You can stop suffering in two ways, or else the previous values are erased and thus nothing is pleasant or unpleasant, or else, it is about conditioning the system so that it does not react to the environment when experiencing suffering. If the system refrains from conditioning the environment, the medium ceases to be hostile to the system.
In the same way, concepts are also conditions created by conditions that condition their environment. Although they are different in nature from physical conditions, they condition the physical world through necessarily an awareness that processes these conditions, while physical conditions do not need any consciousness to function.
In short, the physical world is made up of bosons and fermions that, as we have seen, are no more than classes that maintain methods that are conditions. The objects of those classes are the particles that are also conditioned by a space and a time. Both space and time and particles reside in a vacuum that supports them and that is also another condition.Space is conditioned by time since the very void that contains it expands, and time is only the proper concept of each particle, so it is only a useful condition.
In summary, it is evident that in Samsara there are only conditions, so nothing is substantial. A condition is not substantial.
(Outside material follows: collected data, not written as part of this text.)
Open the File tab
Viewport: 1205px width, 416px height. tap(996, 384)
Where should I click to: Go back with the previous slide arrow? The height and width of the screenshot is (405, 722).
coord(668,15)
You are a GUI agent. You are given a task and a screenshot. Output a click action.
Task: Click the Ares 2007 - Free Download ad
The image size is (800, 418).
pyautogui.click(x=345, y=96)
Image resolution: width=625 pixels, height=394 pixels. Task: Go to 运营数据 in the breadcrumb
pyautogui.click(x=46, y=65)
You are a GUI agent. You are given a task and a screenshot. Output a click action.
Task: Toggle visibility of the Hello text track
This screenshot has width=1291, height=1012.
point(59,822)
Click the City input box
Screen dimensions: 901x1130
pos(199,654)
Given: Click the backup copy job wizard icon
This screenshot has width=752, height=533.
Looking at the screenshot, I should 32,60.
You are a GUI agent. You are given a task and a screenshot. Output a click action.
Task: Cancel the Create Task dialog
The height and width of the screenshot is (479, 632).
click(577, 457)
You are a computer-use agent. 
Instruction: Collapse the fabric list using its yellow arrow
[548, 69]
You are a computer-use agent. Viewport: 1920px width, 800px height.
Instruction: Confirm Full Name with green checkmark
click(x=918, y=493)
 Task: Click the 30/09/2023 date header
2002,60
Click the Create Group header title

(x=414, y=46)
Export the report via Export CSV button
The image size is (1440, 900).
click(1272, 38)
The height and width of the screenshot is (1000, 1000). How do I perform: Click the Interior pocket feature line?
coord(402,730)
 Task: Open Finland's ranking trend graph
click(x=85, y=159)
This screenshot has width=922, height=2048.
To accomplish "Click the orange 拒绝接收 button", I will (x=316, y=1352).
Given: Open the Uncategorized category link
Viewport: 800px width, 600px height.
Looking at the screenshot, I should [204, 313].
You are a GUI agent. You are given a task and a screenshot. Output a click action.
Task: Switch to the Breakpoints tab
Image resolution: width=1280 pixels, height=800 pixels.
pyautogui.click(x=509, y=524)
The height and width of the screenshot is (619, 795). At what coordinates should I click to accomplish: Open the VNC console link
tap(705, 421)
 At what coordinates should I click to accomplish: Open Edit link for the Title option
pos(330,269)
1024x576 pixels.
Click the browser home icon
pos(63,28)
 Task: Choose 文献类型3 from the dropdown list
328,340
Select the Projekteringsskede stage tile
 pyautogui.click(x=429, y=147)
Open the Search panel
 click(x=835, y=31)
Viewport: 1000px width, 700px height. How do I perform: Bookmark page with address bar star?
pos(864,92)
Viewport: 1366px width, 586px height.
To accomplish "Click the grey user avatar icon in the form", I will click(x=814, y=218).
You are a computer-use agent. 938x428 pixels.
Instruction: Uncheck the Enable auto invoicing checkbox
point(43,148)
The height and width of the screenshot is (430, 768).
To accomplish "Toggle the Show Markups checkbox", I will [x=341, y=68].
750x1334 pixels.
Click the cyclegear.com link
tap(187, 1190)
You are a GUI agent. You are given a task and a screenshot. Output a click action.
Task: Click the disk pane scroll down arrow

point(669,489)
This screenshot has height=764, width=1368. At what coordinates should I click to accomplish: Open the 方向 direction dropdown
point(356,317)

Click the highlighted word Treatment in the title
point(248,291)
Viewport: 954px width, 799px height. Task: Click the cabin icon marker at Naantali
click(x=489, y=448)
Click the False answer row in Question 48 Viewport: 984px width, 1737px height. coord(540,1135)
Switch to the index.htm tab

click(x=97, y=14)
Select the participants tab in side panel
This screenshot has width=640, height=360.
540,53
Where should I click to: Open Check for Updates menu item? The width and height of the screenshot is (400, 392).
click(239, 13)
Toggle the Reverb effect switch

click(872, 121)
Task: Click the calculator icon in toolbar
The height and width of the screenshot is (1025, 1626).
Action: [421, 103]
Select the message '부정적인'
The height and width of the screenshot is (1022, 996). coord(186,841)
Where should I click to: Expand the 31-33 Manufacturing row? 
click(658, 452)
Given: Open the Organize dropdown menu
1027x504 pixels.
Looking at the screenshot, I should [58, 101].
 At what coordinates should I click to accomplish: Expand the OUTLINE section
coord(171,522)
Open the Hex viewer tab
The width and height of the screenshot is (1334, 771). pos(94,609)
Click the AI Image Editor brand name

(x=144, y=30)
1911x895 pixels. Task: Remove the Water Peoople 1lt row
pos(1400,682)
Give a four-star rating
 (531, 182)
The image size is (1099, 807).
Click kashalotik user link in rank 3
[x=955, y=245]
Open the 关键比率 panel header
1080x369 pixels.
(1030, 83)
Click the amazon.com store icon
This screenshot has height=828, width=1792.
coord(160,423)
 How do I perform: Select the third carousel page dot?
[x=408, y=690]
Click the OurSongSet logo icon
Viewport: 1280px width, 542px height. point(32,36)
Everything is impermanent, which is also evident, conditions are dynamic entities subject to constant change, and they are suffering for that same change.
Nibbāna is the unconditioned phenomenon. It is outside the field of ignorance. Therefore, it is not a condition or contains any condition.Therefore, look for neither space nor time in Nibbāna. Precisely for that reason there is no multiplicity, it is unique: if there were more than one, it would be in «another place» or «in another moment» and that does not exist.
As we saw in previous chapters, Nibbāna can condition as many Samsaras as required, but never the other way around. And Nibbāna can not condition itself. This is why it is insubstantial, even if it is permanent and satisfactory.
This perspective of reality, the conditional one, does not require the phenomenological point of view and it arrives at exactly the same place.
Phenomenology and conditionality can describe reality as it is: insubstantial, impermanent and unsatisfactory.
It is as simple as a condition, which is a condition.
Only that.
All are conditions in Samsara.
So when someone asks what is kamma ?, I can only answer … and what not?